Didion Milling has 15 business days to comply, request an information conference with OSHA’s area director, or contest the findings before the independent Occupational Safety and Health Review Commission.
You can read the entire OSHA Citation report by
Didion Milling’s official statement on OSHA’s release
“The Didion team continues to mourn the loss of our team members who died or were injured that tragic day in May – we will never forget what happened. Our thoughts remain first and foremost with the families of those affected, our employees and the community.
Didion does not agree with the severity of the penalties levied against our family-owned business or the conclusions released by OSHA today. We are working with our legal counsel to determine how to address the findings from this federal agency.
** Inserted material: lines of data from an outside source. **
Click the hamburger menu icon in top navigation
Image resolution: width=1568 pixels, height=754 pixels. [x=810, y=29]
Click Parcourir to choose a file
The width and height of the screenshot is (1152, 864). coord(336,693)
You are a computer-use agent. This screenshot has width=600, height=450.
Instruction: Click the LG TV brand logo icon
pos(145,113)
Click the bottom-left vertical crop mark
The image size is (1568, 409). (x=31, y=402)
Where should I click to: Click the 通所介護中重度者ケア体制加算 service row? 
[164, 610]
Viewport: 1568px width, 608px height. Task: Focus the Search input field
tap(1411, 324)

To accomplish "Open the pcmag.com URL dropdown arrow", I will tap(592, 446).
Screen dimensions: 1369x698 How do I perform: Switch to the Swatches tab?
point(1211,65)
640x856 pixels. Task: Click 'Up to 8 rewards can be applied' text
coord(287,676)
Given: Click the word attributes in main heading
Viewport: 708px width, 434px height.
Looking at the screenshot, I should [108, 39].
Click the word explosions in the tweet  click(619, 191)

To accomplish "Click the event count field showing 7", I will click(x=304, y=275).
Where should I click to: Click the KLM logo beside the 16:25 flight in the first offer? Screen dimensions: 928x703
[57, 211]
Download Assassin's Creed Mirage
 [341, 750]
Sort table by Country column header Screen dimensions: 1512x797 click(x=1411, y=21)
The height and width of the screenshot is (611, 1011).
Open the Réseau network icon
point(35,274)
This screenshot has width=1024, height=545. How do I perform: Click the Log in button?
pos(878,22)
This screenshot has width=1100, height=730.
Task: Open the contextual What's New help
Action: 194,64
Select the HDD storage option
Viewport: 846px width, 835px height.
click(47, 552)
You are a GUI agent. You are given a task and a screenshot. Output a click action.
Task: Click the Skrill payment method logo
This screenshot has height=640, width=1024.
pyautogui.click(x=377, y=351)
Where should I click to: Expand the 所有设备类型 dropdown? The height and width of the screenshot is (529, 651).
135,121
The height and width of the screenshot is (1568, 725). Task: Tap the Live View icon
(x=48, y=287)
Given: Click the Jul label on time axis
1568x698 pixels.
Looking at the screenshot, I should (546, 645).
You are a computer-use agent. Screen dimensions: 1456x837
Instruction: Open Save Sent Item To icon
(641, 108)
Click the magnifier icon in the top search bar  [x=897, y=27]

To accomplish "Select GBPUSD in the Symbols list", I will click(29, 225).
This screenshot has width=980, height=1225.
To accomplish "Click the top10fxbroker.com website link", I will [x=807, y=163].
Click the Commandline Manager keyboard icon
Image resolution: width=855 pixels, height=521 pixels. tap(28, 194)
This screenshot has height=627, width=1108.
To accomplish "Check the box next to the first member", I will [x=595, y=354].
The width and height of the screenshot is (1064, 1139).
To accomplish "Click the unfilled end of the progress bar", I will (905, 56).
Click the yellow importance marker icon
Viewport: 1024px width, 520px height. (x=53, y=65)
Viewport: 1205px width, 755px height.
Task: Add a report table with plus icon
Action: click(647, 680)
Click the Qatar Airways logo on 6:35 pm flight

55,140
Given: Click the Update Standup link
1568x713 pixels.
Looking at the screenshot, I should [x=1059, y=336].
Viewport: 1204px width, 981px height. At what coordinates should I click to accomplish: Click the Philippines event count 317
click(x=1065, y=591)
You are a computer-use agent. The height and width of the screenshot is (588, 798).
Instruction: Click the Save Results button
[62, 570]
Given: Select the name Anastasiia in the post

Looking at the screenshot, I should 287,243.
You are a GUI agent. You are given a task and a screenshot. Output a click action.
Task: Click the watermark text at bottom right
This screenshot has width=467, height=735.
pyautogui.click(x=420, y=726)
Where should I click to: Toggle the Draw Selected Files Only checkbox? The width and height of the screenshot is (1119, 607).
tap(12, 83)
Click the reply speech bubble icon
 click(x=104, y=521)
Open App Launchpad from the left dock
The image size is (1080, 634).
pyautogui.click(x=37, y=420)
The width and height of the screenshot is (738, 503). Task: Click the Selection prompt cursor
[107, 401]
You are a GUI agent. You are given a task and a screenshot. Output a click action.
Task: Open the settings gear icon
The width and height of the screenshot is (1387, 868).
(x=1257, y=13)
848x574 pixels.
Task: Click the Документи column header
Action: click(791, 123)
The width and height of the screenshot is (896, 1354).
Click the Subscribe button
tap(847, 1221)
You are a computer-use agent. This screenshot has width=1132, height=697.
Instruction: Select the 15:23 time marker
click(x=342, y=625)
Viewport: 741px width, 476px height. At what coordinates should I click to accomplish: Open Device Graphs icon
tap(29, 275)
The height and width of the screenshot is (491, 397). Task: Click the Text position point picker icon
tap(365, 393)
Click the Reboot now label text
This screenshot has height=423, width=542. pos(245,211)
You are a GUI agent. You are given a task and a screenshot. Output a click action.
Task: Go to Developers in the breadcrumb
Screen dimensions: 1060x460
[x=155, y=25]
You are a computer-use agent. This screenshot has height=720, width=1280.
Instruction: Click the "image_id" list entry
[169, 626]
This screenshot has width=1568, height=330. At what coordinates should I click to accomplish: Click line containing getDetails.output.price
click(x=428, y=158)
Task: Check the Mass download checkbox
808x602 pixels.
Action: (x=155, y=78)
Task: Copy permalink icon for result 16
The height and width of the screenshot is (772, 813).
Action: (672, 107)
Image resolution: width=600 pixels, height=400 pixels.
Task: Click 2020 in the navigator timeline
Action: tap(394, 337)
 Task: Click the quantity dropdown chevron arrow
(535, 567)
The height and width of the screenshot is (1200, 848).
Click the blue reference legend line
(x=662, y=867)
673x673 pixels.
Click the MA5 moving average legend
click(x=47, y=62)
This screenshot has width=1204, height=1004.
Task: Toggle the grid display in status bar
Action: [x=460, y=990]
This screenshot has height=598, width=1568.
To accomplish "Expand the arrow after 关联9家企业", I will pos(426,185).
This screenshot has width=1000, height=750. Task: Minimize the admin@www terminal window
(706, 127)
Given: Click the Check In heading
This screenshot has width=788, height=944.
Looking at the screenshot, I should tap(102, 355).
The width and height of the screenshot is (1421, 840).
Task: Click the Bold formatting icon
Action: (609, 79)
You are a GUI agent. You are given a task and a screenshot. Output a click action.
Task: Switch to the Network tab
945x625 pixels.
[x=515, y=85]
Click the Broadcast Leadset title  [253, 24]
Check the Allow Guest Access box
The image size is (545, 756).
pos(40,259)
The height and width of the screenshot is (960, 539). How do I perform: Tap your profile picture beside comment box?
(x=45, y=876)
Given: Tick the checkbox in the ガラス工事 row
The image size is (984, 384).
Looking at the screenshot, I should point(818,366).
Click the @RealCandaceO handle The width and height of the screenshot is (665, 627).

Regardless of how we address OSHA’s decision, it is our intent to rebuild our corn milling facility in Cambria. As a family-owned company that has operated in the community for more than 45 years, we recognize how important our mill is for creating new jobs and adding economic value to the area, as well as providing an important source of revenue for area farmers, and offering our customers high-quality products.
We pledge to our team members, the farmers and customers we serve, our community partners, the Village of Cambria and the people of Wisconsin, that we will build a state-of-the-art, best in class facility. The new mill will utilize the latest technology and industry best practices, creating one of the most efficient, effective and safe operational systems available.
We would like to once again thank our team members for their resolve and strength throughout this difficult process. We also would like to extend our gratitude to all of the First Responders who came from miles around to help us, and the Village of Cambria who opened their doors to support us.
Didion is continuing to work with industry experts and other agencies to determine the cause of the incident.”